BEGIN Provided entries

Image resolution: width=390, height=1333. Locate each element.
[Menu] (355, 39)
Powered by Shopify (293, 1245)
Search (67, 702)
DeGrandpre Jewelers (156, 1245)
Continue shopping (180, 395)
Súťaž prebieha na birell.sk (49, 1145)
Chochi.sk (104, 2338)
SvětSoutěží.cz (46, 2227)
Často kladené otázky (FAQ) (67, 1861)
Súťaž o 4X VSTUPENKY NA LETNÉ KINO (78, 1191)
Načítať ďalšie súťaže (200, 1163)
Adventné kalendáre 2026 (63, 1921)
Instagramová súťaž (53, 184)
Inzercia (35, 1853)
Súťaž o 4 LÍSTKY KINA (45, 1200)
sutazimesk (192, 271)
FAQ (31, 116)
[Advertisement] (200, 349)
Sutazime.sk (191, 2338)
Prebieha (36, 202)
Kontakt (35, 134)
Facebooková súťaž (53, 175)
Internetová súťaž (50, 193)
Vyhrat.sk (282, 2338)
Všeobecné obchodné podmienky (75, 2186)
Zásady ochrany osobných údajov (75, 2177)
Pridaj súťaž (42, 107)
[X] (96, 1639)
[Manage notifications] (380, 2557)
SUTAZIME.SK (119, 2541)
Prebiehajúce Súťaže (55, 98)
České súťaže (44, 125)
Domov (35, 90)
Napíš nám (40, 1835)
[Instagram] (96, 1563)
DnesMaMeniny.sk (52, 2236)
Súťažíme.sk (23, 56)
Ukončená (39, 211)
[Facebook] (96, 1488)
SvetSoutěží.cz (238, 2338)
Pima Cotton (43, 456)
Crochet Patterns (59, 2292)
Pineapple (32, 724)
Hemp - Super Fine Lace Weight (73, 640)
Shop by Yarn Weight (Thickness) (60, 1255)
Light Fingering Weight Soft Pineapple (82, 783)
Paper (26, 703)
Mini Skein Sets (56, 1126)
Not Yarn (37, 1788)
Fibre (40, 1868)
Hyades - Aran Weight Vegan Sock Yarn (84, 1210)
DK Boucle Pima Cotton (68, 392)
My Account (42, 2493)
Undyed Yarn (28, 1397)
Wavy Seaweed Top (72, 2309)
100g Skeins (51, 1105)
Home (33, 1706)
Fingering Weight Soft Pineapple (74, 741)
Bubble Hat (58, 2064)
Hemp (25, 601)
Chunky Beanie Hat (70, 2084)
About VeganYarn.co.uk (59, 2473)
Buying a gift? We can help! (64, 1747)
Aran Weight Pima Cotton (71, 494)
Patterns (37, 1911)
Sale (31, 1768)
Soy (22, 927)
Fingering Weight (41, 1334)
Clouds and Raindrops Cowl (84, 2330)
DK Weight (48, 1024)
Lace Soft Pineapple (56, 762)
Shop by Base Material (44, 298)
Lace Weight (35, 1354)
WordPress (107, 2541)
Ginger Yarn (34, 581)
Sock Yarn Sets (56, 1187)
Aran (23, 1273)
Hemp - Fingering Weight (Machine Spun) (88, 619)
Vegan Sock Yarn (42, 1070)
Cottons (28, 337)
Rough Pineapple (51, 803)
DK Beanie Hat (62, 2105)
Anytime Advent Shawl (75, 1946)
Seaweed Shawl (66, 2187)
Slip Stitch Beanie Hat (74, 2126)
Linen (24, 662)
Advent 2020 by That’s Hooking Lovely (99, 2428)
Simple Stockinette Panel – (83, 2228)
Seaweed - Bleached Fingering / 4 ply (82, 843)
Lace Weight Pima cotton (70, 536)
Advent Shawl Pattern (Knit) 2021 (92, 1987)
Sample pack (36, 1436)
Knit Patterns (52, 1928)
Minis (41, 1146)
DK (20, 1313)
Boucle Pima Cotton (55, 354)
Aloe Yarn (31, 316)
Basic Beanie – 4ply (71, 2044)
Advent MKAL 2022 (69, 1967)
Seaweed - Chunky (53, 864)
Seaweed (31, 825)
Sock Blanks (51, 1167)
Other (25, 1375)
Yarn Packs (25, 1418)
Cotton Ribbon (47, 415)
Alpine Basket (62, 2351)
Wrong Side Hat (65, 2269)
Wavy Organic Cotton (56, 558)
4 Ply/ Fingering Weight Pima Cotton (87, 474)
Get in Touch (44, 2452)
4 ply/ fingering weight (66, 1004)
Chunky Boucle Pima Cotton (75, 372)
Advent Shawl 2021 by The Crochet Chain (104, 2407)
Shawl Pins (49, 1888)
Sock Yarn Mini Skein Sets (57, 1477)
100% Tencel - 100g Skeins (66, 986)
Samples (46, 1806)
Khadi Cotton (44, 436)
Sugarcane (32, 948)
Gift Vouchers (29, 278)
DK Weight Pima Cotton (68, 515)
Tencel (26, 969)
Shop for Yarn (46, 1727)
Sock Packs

END Provided entries

§ Activity:
Which of the lines above hold the string "Boucle"? Pick each of them out.

§ Reply to the task:
DK Boucle Pima Cotton (68, 392)
Boucle Pima Cotton (55, 354)
Chunky Boucle Pima Cotton (75, 372)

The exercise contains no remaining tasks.